Je ne vois pas bien ce que pourrait faire la Commission. C’est encore une déclaration martiale sans grand intérêt, destinée à calmer le peuple, exaspéré par la litanie des affaires, notamment en France. Une enquête est en cours et pas seulement sur le Luxembourg.

Mais quelles pourraient être les sanctions ? un avertissement, un blâme ? La Commission est sans véritable recours...

Peut-elle être amenée à légiférer via le triangle institutionnel européen pour pousser le Luxembourg à abandonner la pratique du "tax ruling", ou tout du moins à l'encadrer ? Face au rapport de force que semble engager le Luxembourg, l'Europe doit-elle également répondre par la force ?

L’Europe doit certainement être beaucoup plus rigoureuse dans sa démarche vertueuse de lutte contre la fraude fiscale, mais je pense qu’elle n’en a pas réellement les moyens. Trop de pays sont concernés directement ou indirectement. Certains sont comme le Luxembourg des paradis fiscaux et bancaires, d’autres ont besoin de ces territoires sur un plan financier ou diplomatique. N’oublions pas que la France est un paradis patrimonial pour certains étrangers, dont les ressortissants des pays du Golfe. Les Qatari par exemple ne paient pas de taxes sur les plus-values immobilières à Paris.

D’autre part, le secteur bancaire et financier est trop puissant pour que l’on s’y attaque vraiment. La finance représente par exemple à elle seule 46 % du PIB luxembourgeois et la City à Londres draine 13 % du PIB du pays.

Il est souvent répété que l'encadrement de la fraude fiscale ne peut intervenir que dans un cadre international, de manière concertée. Dans ce cas de figure idyllique, quelles mesures pourraient être engagées ? Soutenues par quelles instances ?

C’est un cas de figure idyllique certes, mais c’est la seule réponse. Or, elle est impossible à mettre en œuvre totalement.

La première mesure a été prise… sur le papier : c’est l’échange d’informations entre les pays sur les détenteurs de comptes bancaires. Mais ce sera long à réaliser et surtout, les informations concernées ne sont que parcellaires. Par ailleurs, il faudra procéder à des accords bilatéraux.

La deuxième mesure serait locale, par un contrôle plus efficace, grâce aux nouvelles technologies, des flux financiers notamment entre entreprises. C’est aussi réformer la TVA intracommunautaire qui draine une grande partie de la fraude fiscale en Europe. Mais il faut en tout état de cause une véritable volonté politique partagée par tous.

Comme le soulignait Charles Gave, il est aisé de confondre libéralisme et capitalisme dévoyé.

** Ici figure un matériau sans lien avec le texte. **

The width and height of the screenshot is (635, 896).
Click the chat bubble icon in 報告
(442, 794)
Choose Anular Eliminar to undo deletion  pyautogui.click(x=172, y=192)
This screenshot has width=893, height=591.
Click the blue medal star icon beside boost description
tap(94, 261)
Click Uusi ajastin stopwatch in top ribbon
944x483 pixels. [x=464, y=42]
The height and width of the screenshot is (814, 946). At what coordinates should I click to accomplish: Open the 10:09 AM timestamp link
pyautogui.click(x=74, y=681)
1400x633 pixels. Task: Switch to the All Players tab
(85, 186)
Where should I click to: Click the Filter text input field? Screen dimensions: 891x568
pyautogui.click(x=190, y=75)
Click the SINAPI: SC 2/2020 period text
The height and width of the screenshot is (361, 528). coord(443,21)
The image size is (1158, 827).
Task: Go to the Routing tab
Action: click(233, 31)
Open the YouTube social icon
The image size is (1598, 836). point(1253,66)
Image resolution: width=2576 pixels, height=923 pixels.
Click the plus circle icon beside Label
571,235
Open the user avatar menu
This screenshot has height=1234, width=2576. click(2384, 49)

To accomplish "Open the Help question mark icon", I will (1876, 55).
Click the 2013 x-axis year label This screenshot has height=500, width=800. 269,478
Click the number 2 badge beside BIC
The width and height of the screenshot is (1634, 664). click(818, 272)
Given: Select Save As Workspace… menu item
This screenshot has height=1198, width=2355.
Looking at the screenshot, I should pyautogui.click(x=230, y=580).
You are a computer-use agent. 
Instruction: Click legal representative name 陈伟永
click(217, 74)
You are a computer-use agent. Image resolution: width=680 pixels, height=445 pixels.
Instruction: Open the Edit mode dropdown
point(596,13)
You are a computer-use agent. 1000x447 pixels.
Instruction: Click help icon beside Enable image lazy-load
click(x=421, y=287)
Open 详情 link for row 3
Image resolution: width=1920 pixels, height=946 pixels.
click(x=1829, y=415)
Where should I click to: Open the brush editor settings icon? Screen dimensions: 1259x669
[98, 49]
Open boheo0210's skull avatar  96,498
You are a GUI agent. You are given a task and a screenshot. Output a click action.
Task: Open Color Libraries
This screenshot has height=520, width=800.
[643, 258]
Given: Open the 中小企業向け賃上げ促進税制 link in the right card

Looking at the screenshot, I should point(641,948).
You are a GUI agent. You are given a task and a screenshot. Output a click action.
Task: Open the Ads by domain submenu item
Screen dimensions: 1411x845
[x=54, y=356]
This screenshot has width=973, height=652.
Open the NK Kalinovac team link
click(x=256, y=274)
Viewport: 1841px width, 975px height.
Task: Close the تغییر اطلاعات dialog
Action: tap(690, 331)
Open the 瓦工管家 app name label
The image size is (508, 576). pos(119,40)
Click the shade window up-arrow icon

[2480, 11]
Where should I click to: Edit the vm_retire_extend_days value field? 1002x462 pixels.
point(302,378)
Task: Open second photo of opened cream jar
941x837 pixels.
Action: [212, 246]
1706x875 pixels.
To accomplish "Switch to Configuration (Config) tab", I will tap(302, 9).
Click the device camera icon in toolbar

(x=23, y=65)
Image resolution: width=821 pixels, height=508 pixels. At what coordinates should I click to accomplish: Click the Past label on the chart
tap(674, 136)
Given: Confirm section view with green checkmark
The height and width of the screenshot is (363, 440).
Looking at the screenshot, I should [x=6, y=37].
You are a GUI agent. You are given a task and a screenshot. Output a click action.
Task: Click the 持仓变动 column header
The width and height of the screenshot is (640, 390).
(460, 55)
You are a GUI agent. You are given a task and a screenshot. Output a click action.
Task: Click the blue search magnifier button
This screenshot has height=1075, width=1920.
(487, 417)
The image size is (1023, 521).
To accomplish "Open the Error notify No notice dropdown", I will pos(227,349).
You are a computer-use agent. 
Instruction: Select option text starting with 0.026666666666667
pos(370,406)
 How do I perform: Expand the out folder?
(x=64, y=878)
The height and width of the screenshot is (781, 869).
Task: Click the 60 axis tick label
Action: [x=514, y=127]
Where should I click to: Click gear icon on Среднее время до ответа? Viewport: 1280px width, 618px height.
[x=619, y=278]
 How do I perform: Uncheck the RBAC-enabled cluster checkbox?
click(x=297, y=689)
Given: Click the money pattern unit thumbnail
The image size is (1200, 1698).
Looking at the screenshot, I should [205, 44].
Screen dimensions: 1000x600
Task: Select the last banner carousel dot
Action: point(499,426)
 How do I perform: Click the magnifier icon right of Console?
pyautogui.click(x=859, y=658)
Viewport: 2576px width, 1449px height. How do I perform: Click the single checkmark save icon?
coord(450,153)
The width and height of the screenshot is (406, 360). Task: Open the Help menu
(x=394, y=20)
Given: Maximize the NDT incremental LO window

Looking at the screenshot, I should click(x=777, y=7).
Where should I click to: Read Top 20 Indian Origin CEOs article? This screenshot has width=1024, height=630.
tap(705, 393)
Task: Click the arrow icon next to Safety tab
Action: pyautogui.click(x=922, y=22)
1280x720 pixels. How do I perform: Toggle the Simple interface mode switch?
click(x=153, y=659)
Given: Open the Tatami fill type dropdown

Sommes-nous dans un cas de figure de capitalisme dévoyé ou l'exil fiscal a-t-il aussi des bienfaits cachés ? L'Europe et ses instances n'ont-elles pas aussi intérêt à la préservation de ces paradis fiscaux, comme Jersey ?

Les paradis fiscaux ont leur utilité, car ils présentent aussi l’avantage de la discrétion bancaire, pour utiliser un euphémisme. Certains États y ont des comptes qui permettent de financer des groupes de résistants dans les pays en guerre ou les dictatures. Les gouvernements les utilisent aussi à des fins diplomatiques (commissions occultes,  financements,…).

Enfin, comme je l’ai déjà indiqué, certains pays non paradisiaques possèdent des territoires opaques. Lorsque l’on parle des paradis fiscaux des Caraïbes, on trouve de nombreux territoires britanniques ou néerlandais. Le Prince d’Andorre n’est autre que François Hollande, Président de la République française.